Relations with the British began to become a little strained, despite the good will which had been generated by the Anglo-Burmese agreement and Listowel’s visit of the previous autumn. Public opinion wanted swift action to end the legacy of colonial rule, even if Thakin Nu realized the importance of keeping foreign capital flowing into the country. The press was full of denunciations of capitalists and imperialists while more than 100,000 members of the PVOs were straining at the leash across the country.
19
The big British firms seemed the most appropriate targets. Within weeks of independence the new government served notice that it would immediately nationalize the Irrawaddy Flotilla Company and the mines. It also announced it would take over a third of all the great teak forests of central Burma which accounted for about 40 per cent of Steel Brothers’ holdings.
20
This caused consternation in the City of London and Whitehall because the question of compensation was mentioned in only the vaguest possible terms. The gentlemanly capitalists of the ‘square mile’ were very well aware of how limited the Burmese government’s resources were. Their alarm was, however, tempered with glee. Financiers and some of the more conservative civil servants noted that the anticapitalist British government was finally being forced to recognize the importance of the resources which Britain had secured during the pre-war period of capitalist free trade: ‘HMG is on something of a cleft stick’, one presumably Tory official noted with satisfaction.

This attack on British firms by the Burmese government was more a matter of psychology than of leftist political economy. What was really under attack was not so much the capitalist system, but the greed and discrimination associated with it in the minds of a Buddhist people long attuned to regard themselves as underdogs, the servants of the servants. No doubt there was a drain of wealth from Burma in the pre-war period. Its handsome surplus on exports of teak, wolfram and oil to India and Britain was almost certainly outbalanced by the flow of resources abroad in the form of insurance and transport payments, and the salaries and remittances of British and Indian
workers in the country. Ironically, though, it was what had stayed in the country that had caused most offence to the Burmese. After 1936 British firms operating in Burma had chosen to avoid high taxation by ‘ploughing back’ earnings into local projects.
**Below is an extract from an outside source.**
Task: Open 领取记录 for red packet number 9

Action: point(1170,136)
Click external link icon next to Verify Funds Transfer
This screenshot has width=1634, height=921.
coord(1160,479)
To a large extent, what had resulted were not new commercial enterprises which would help the Burmese but bigger salaries and perks for British expatriates and, to a lesser extent, their Anglo-Burmese, Anglo-Indian and Indian employees. In local terms the expatriates’ earnings had been massive. Huge country houses with large staffs of Burmese servants had sprung up on the northern outskirts of Rangoon. Money had been ‘ploughed back’ into rose gardens and tropical fern houses around Maymyo, or charabancs to ferry poetry lovers to picnics at the Hampshire Falls. This had all taken place as racial segregation had become more pronounced. The old days of a nod and a wink and a cheroot had been replaced by the flagrant racism of the British nouveaux riches. To the Burmese of 1948, all these greedy interests, British and Indian, had seemed to be re-infecting the body politic under the guise of ‘rehabilitation’ or the slogan of keeping Burma open to ‘international capital investment’.